Brazil, Serro Frio gold ingot #114, Dom Pedro II, 1832, with
original guia, unique and extremely important, plated in Prober. KM-Gb6.
39.74 grams.
Brazil, Serro Frio gold ingot #114, Dom Pedro II, 1832, with
original guia, unique and extremely important, plated in Prober. KM-Gb6.
39.74 grams. Brazil, Serro Frio gold ingot #114, Dom Pedro II, 1832, with
original guia, unique and extremely important, plated in Prober. KM-Gb6.
39.74 grams.
Sold for $218,500 (including buyers fees -15%)
Daniel Frank Sedwick, LLC Treasure and World Auction# 10 - October
25, 2011 |
The pseudo-monetary gold ingots of Brazil, made from 1778 to 1833, are among
the rarest items of South American numismatics. They are comparable to the
U.S. pioneer gold issues of the California Gold Rush of 1848–1855, as they
were made from natural gold that merchants and prospectors brought in to
official foundries for testing, smelting, marking and taxation. Typically
the ingots were subsequently sent to Europe and melted down, making them
quite rare as a group today. Rarer still is each ingot’s original guia
("guide"), the official one-page document produced at the foundry legalizing
the ingot as currency and bearing the ingot's number, owner, purity, weight
and date, plus the foundry name and signatures of its officials at the
bottom to show that the tax was paid. Essentially a “birth certificate” for
each ingot, the guia was a fragile and somewhat unassuming piece of paper
that was almost always lost or inadvertently destroyed down the line, but it
bore the utmost importance in establishing legitimacy and value. Probably
fewer than 10 surviving ingots still have their guias.

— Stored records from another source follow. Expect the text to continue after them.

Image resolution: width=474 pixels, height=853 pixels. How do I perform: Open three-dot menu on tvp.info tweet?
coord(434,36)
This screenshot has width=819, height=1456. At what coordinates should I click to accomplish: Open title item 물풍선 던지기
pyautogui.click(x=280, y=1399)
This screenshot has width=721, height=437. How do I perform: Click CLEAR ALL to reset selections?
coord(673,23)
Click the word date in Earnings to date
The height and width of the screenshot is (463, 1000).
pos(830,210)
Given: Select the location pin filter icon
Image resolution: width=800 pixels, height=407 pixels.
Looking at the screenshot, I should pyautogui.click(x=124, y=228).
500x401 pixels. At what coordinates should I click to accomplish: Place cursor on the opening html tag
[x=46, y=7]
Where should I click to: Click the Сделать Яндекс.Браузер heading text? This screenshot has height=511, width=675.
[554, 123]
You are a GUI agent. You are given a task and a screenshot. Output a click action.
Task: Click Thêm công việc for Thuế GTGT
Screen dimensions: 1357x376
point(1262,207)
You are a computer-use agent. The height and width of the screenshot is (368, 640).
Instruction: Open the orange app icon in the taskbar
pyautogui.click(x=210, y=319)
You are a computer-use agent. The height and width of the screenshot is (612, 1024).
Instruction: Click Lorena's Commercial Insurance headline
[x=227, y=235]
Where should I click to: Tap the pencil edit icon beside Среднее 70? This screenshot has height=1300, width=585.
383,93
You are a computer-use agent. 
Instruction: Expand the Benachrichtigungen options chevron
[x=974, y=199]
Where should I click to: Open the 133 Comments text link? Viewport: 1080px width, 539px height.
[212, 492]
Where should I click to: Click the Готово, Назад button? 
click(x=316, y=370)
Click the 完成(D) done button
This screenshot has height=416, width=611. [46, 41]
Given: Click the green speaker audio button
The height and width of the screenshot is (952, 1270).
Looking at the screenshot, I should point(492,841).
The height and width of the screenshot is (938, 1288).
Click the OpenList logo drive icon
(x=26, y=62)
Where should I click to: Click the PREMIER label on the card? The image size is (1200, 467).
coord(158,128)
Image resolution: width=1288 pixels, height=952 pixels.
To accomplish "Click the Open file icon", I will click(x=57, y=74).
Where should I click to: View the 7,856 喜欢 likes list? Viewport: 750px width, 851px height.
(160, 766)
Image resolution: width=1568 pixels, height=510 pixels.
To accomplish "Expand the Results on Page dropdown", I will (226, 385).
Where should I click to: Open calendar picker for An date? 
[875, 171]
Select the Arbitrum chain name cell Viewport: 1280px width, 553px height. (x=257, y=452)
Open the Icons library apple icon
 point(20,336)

Within this rare issue, the present ingot is even rarer as being from the
foundry of Serro Frio, a relative latecomer accounting for only about 10% of
the existing specimens. Records indicate that about 20 foundries were
opened, but only 8 of them are represented among the 218 or so ingots known
today. They appear to have been made in smaller numbers in later years, as
only 8 pieces are known to exist with dates in the 1830s. The extant ingots
on record and their foundries are as follows, with their dates of
production:
Foundry of Sabará: 85 specimens (1778 to 1833)
Foundry of Mato Grosso: 21 specimens (1784 to 1820)
Foundry of Goiás: 30 specimens (1790 to 1823)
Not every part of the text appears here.